### Your objective
Scan the records below. Copy every line in which the word "card" appears.

——

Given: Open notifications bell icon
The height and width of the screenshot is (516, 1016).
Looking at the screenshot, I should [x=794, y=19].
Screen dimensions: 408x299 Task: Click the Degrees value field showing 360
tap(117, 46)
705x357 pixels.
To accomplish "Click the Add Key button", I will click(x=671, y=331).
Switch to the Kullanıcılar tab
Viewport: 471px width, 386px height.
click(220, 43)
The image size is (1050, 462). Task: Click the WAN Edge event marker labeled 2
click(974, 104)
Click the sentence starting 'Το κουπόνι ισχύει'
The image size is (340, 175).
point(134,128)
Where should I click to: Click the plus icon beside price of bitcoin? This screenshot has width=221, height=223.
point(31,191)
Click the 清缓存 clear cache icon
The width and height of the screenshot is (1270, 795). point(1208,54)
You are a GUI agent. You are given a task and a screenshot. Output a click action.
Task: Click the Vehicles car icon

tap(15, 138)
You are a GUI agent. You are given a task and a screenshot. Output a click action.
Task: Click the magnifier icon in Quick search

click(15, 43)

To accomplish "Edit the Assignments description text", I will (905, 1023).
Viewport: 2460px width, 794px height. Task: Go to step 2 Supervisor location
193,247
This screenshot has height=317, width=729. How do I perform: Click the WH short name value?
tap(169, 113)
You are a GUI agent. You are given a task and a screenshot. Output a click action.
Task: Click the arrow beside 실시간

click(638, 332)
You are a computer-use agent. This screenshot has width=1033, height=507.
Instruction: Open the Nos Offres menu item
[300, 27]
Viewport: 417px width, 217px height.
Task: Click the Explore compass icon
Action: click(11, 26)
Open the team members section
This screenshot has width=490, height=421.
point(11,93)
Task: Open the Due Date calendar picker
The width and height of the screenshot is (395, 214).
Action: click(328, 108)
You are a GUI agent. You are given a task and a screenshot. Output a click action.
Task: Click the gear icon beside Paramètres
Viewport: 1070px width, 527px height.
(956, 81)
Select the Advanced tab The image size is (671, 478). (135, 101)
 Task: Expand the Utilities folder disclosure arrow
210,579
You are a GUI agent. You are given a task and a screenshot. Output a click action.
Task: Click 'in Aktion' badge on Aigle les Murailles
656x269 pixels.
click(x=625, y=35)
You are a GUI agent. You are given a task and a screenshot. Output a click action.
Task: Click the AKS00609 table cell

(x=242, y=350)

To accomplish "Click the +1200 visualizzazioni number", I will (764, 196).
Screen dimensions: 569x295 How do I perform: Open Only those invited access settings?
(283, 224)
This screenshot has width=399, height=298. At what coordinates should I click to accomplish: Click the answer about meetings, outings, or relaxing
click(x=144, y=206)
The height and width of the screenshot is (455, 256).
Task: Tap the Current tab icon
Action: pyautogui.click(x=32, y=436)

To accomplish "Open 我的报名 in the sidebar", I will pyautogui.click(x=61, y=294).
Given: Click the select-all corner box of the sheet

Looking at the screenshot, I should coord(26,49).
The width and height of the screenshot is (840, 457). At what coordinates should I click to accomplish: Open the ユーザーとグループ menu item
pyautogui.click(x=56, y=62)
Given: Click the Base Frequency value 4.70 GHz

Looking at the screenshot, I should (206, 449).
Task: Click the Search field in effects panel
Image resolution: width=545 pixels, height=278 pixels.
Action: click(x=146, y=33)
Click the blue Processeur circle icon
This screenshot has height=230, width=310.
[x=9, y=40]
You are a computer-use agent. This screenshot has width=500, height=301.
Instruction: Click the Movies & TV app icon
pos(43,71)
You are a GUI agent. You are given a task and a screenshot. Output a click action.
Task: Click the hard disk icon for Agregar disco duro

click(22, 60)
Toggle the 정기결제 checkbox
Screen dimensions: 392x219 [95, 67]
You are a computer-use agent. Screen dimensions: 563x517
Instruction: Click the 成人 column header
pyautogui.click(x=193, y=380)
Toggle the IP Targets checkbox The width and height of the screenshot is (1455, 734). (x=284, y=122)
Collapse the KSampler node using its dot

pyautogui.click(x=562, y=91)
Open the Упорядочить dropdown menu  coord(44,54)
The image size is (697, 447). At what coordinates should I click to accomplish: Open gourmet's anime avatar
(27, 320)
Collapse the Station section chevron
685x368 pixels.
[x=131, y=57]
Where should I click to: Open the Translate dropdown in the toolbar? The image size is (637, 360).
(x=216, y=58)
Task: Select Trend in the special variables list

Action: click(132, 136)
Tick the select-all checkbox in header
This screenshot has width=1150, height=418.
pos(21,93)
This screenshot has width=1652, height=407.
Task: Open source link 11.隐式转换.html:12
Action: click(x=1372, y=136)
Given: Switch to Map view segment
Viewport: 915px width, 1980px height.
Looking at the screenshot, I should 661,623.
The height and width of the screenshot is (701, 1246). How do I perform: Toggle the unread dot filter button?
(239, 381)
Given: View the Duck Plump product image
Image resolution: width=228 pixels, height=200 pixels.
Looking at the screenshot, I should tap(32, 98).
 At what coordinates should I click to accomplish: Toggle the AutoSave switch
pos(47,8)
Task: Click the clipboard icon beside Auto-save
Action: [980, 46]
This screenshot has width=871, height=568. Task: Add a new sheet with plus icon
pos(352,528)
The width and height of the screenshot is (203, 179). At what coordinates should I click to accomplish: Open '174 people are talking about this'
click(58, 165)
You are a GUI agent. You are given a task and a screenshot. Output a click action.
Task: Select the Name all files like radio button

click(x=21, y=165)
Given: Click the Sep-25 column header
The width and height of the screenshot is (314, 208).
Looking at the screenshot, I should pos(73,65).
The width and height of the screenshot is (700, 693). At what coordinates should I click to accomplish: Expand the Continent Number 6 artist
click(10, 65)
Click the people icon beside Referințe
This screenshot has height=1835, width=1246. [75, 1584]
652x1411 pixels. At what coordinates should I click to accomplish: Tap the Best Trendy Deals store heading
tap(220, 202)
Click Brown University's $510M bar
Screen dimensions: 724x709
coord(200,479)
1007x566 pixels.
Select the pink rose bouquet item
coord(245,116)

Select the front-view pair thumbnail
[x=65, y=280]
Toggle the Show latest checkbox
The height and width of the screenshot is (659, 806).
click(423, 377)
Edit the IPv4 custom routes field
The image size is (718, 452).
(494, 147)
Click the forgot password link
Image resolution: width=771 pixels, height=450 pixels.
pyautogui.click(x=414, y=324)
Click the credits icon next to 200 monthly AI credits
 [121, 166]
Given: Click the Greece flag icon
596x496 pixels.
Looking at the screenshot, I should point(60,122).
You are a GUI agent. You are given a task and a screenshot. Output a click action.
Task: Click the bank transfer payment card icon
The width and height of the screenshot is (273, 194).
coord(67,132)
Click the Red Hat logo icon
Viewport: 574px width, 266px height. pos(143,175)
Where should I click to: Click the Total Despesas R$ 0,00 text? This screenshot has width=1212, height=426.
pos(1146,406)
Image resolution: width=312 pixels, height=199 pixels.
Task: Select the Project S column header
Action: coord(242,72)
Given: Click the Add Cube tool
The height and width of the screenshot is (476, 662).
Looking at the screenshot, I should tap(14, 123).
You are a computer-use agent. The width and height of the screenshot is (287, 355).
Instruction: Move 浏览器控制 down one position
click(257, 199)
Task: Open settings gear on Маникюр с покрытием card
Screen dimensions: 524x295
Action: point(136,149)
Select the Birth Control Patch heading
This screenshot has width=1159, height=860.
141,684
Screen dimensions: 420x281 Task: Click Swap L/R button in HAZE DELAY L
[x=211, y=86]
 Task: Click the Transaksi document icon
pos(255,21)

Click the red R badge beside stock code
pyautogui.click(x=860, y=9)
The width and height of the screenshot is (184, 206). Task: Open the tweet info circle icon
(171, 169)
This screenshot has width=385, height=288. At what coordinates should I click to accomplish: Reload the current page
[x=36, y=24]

——

### Final answer
Task: Click the bank transfer payment card icon
Task: Open settings gear on Маникюр с покрытием card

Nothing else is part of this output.